A Few Tips for Azure Resource Manager Templates

Azure Resource Manager (ARM) templates are often looked upon as some sort of magic voodoo. People who use them every day often have a limited understanding of them and this leads to doing things the hard way. The users aren’t always to blame, the documentation is often terse (at best) and features change quickly. In particular, mid-2017 saw a few critical features appear that really improve their usability in a few cases. I’m not going to try to completely solve the knowledge gap or try to create a comprehensive set of guidelines. Instead, I’ll point you to a few things that have been useful for me or helped me get to that “click” moment where they stopped looking like a blob of json and started looking like a language.

No comments

Azure Resource Manager (ARM) templates are often looked upon as some sort of magic voodoo. People who use them every day often have a limited understanding of them and this leads to doing things the hard way. The users aren’t always to blame, the documentation is often terse (at best) and features change quickly. In particular, mid-2017 saw a few critical features appear that really improve their usability in a few cases. I’m not going to try to completely solve the knowledge gap or try to create a comprehensive set of guidelines. Instead, I’ll point you to a few things that have been useful for me or helped me get to that “click” moment where they stopped looking like a blob of json and started looking like a language.

ARM Templates are a Descriptive Language

Especially since the mid-2017 enhancements, you can build a whole lot of programming into an ARM template. Be careful with that. ARM Templates are at their most powerful when used as a part of a Desired State Configuration(DSC) approach for your platform and infrastructure. That is, you tell ARM “I want this” and it figures out how to get there.

They are at their weakest when you need to dive in and debug because there really aren’t any viable tools for that. I could live with the lack of debugging if the error messages got straight to the point, but often they don’t.

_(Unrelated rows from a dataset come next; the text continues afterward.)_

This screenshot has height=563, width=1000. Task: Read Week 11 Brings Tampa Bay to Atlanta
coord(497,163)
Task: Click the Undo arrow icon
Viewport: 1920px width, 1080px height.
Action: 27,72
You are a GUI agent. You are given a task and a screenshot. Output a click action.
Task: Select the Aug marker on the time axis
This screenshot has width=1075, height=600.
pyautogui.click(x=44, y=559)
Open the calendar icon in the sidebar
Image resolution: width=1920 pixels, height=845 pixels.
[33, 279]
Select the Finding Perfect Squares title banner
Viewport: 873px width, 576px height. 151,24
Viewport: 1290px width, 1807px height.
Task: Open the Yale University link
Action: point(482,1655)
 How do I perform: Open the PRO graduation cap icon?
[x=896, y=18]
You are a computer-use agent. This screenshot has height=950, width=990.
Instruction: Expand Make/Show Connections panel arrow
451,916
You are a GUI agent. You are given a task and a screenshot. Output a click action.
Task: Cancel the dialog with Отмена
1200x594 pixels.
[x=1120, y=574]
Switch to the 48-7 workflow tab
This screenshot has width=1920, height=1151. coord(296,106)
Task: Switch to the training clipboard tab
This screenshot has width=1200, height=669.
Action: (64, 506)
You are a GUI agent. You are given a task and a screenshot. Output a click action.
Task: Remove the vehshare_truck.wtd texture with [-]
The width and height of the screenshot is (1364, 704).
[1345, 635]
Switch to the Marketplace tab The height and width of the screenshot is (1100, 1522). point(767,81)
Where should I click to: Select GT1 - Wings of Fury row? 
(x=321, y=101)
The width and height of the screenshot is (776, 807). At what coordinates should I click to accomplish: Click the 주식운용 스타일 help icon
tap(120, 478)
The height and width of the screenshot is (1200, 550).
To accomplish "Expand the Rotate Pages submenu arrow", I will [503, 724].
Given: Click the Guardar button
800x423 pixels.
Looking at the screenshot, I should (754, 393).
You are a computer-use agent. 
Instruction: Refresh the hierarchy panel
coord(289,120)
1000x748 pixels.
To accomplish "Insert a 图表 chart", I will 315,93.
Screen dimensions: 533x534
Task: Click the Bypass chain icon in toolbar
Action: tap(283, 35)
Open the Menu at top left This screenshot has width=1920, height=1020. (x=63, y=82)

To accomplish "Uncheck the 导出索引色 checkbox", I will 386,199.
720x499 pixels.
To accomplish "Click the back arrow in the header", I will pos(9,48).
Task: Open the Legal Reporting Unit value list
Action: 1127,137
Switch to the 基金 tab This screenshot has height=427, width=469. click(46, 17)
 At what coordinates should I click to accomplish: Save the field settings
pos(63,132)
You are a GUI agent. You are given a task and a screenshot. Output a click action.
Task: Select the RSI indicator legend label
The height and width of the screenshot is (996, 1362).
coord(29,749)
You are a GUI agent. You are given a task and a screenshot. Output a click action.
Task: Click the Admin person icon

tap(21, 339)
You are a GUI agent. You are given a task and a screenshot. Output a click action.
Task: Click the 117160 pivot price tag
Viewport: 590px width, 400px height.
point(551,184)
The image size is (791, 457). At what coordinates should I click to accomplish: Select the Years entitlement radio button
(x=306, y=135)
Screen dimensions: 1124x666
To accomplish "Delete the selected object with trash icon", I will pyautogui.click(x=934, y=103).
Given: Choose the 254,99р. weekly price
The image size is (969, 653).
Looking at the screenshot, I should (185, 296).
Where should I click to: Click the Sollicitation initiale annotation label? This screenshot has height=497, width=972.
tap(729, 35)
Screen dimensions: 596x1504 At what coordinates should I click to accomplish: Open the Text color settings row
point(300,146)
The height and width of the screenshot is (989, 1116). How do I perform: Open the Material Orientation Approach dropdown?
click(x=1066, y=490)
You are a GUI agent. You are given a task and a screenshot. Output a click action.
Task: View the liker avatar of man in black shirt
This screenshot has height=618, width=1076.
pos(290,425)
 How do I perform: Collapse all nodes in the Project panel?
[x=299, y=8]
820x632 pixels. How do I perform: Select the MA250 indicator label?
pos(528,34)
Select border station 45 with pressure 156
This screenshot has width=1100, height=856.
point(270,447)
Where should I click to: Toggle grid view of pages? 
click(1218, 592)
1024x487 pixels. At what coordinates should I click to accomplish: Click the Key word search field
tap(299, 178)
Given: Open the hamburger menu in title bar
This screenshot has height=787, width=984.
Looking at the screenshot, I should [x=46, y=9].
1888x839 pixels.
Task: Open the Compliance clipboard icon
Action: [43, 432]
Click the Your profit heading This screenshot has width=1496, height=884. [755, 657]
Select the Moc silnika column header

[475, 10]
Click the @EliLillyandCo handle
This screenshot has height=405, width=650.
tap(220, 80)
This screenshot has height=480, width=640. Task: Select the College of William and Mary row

That debugging experience alone makes me avoid building a ton of logic in my templates. Each template should have an opinion on what it does and if you need to get crazy, do it elsewhere. Better yet, don’t get crazy in the first place and Keep it Simple. Templates should be built to deploy a single set of resources consistently across your environments from dev to prod. That doesn’t mean dev needs to be the same size as prod, feel free to change the number and size of resources via parameters. What it does mean is that you shouldn’t try to build out vastly different deployments in the same template. If you find yourself using a lot of if in your template, you’re probably better off with multiple tempaltes.

Here are the biggest reasons I prefer templates over any other way of creating Azure resources:

  • A single, reusable “package” to provision a set of resources.
    • It can largely handle the dev->qa->stage->prod workflow with the same template while allowing you to pick the scale you want for each environment.
  • The ARM engine figures out parallelism for you.
    • If you’re deploying half a dozen virtual machines in a template that can be provisioned at the same time, each with a dozen data disks and no described dependency between the machines, then ARM can potentially deploy them as fast as it can deploy a single vm with a single disk. The only limiting factor is just how many other people are deploying at the same time.
  • Simplifies training because it is a cross cutting language.
    • JSON is probably familiar to your developers already. If it’s not, the basic rules are fairly simple to master.

The Mode Parameter

Most folks I talk to either don’t know that the Mode parameter exists or have no idea what it really does. Mode just tells ARM whether it should treat this deployment as a full description or just a partial description of the configuration. Its default value is Incremental and this is what you want most of the time.

Incremental tells ARM that this template deployment should add resources to the resource group it is being deployed to. It will not take and resources away and will try to update existing resources if there are changes. This is the default mode and many teams only ever use this mode, often forgetting or not realizing there is another option. If you added data disks to a VM in the template and deploy, the data disks will be added to the VM. However, if there was a database in the resource group that wasn’t described in the template, ARM wouldn’t do anything to it.

Complete tells ARM that this template deployment completely describes the state of resources in the resource group. Any resources that are not described in the template will be removed. This is obviously dangerous as you can lose data. It’s also an easy way to clean up a resource group if you want to remove most, but not all, resources. You build the template for the things you want to keep and deploy it as Complete and it deletes everything else.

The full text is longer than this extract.